(EXERCISE DESCRIPTION) Pick up the passage on Rumsfeld's Santiago visit and Latin America's turn away from Washington, writing what comes next after its final paragraph.

(READING TEXT)

↓

Likewise a month before the Santiago meeting, the Yemini Bashi Nasir Ali Al Marwalah was flown to Camp X-Ray in Cuba, where he remains to this day.
Less than two weeks after Rumsfeld swore that the United States and Latin America shared “common values,” Mullah Habibullah, an Afghan national, died “after severe mistreatment” in CIA custody at something called the “Bagram Collection Point.” A US military investigation “concluded that the use of stress positions and sleep deprivation combined with other mistreatment…caused, or were direct contributing factors in, his death.”
Two days after the secretary’s Santiago speech, a CIA case officer in the Salt Pit had Gul Rahma stripped naked and chained to a concrete floor without blankets. Rahma froze to death.
And so the Open Society report goes… on and on and on.
Territorio Libre
Rumsfeld left Santiago without firm commitments. Some of the region’s militaries were tempted by the supposed opportunities offered by the secretary’s vision of fusing crime fighting into an ideological campaign against radical Islam, a unified war in which all was to be subordinated to US command. As political scientist Brian Loveman has noted, around the time of Rumsfeld’s Santiago visit, the head of the Argentine army picked up Washington’s latest set of themes, insisting that “defense must be treated as an integral matter,” without a false divide separating internal and external security.
But history was not on Rumsfeld’s side. His trip to Santiago coincided with Argentina’s epic financial meltdown, among the worst in recorded history. It signaled a broader collapse of the economic model—think of it as Reaganism on steroids—that Washington had been promoting in Latin America since the late Cold War years. Soon, a new generation of leftists would be in power across much of the continent, committed to the idea of national sovereignty and limiting Washington’s influence in the region in a way that their predecessors hadn’t been.
Hugo Chávez was already president of Venezuela. Just a month before Rumsfeld’s Santiago trip, Luiz Inácio Lula da Silva won the presidency of Brazil. A few months later, in early 2003, Argentines elected Néstor Kirchner, who shortly thereafter ended his country’s joint military exercises with the United States. In the years that followed, the United States experienced one setback after another. In 2008, for instance, Ecuador evicted the US military from Manta Air Base.
In that same period, the Bush administration’s rush to invade Iraq, an act most Latin American countries opposed, helped squander whatever was left of the post-9/11 goodwill the United States had in the region. Iraq seemed to confirm the worst suspicions of the continent’s new leaders: that what Rumsfeld was trying to peddle as an international “peacekeeping” force would be little more than a bid to use Latin American soldiers as Gurkhas in a revived unilateral imperial war.

↑

(DATA EXTRACT)
↓

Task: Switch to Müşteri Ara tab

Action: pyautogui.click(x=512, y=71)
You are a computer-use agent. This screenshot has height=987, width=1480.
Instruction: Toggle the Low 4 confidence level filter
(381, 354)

↑

(RESPONSE)
Brazil’s “Smokescreen”
Diplomatic cables released by Wikileaks show the degree to which Brazil rebuffed efforts to paint the region red on Washington’s new global gulag map.
A May 2005 US State Department cable, for instance, reveals that Lula’s government refused “multiple requests” by Washington to take in released Guantánamo prisoners, particularly a group of about fifteen Uighurs the United States had been holding since 2002, who could not be sent back to China.
“[Brazil’s] position regarding this issue has not changed since 2003 and will likely not change in the foreseeable future,” the cable said. It went on to report that Lula’s government considered the whole system Washington had set up at Guantánamo (and around the world) to be a mockery of international law. “All attempts to discuss this issue” with Brazilian officials, the cable concluded, “were flatly refused or accepted begrudgingly.”
In addition, Brazil refused to cooperate with the Bush administration’s efforts to create a Western Hemisphere–wide version of the Patriot Act. It stonewalled, for example, about agreeing to revise its legal code in a way that would lower the standard of evidence needed to prove conspiracy, while widening the definition of what criminal conspiracy entailed.
Lula stalled for years on the initiative, but it seems that the State Department didn’t realize he was doing so until April 2008, when one of its diplomats wrote a memo calling Brazil’s supposed interest in reforming its legal code to suit Washington a “smokescreen.” The Brazilian government, another Wikileaked cable complained, was afraid that a more expansive definition of terrorism would be used to target “members of what they consider to be legitimate social movements fighting for a more just society.” Apparently, there was no way to “write an anti-terrorism legislation that excludes the actions” of Lula’s left-wing social base.
One US diplomat complained that this “mindset”—that is, a mindset that actually valued civil liberties—“presents serious challenges to our efforts to enhance counterterrorism cooperation or promote passage of anti-terrorism legislation.” In addition, the Brazilian government worried that the legislation would be used to go after Arab-Brazilians, of which there are many. One can imagine that if Brazil and the rest of Latin America had signed up to participate in Washington’s rendition program, Open Society would have a lot more Middle Eastern–sounding names to add to its list.
Finally, cable after Wikileaked cable revealed that Brazil repeatedly brushed off efforts by Washington to isolate Venezuela’s Hugo Chávez, which would have been a necessary step if the United States was going to marshal South America into its counterterrorism posse.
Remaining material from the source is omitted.